Our results show immunohistochemical expression of PTEN protein in all the cases used as internal controls, with this expression being moderate or intense from the immunohistochemical point of view in 96.3 % of the cases, which may reflect normal activity in this gene. No negative cases were observed, which may suggest some degree of PTEN inactivation in the non-tumor mucosa adjacent to the tumors. However, in the GBC there was a greater dispersion in the intensity of the positive staining, being weak in 54.5 % of the cases and moderate in 42.6 %, which may mean that the tumor tissues present a variable expression, possibly a reflection of differing degrees of PTEN activity or inactivation. This being a recessive gene, inactivation of an allele does not necessarily compromise its function entirely, as it can express itself partially [
24]. In most tumors the loss of PTEN is monoallelic (gliomas, breast, colon, lung), with biallelic being less frequent [
24‐
27], as inactivation due to methylation of promoter areas is one of the inactivation mechanisms that occurs more frequently than genomic alterations [
24,
28,
29]. Thus, the absence of PTEN expression in three cases of advanced GBC suggests is an infrequent phenomenon (4.1 % of all AC) and is also delayed since its inactivation could not be demonstrated through the loss of its expression in any of the 35 EC. There is little information about the inactivation of this gene in GBC measured using different molecular techniques.
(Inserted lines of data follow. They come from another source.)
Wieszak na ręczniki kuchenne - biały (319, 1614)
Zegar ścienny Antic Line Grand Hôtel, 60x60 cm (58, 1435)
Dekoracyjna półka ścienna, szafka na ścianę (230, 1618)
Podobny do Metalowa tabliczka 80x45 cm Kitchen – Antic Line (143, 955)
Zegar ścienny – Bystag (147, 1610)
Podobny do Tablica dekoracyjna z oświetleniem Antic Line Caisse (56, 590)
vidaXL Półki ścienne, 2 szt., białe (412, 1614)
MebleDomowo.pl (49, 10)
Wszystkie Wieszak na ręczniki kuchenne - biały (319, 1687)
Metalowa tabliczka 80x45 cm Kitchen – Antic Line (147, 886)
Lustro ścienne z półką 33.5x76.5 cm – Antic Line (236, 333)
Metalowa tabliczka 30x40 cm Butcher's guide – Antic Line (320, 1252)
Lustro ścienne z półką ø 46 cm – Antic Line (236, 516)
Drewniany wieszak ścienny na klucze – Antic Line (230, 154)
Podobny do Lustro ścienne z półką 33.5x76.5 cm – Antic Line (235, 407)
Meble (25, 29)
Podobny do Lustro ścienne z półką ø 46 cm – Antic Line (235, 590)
Some indicate inactivation frequencies ranging between 0 and 5 %, but this does not rule out that other PTEN inactivation mechanisms may be at work [
16]. On the other hand, the poor prognosis of the three patients with an absence of PTEN protein expression compared to patients at similar stages must be pointed out [
30]. In these patients, PTEN inactivation may have released the PI3k/AKT pathway, which through some of its effectors like mTOR is able to activate cell proliferation [
31]. Although PTEN inactivation is observed in around 4 % of the advanced cancers, it is worthy of note that the other inactivation mechanisms in this proliferative pathway and which promote tumor growth and development have recently been reported in significant percentages (
http://cancer.sanger.ac.uk, [
32‐
34]), which will open up important expectations for the use of selective blockers and inhibitors of this pathway as a targeted therapy in patients with advanced gallbladder cancers [
35‐
37]. Our recent work has shown activating mutations in exons 9 and 20 of the PI3k gene in 16.9 % of GBC, suggesting that this gene together with PTEN could be a therapeutic target in around 20 % of advanced gallbladder cancers (Roa et al., observations not published).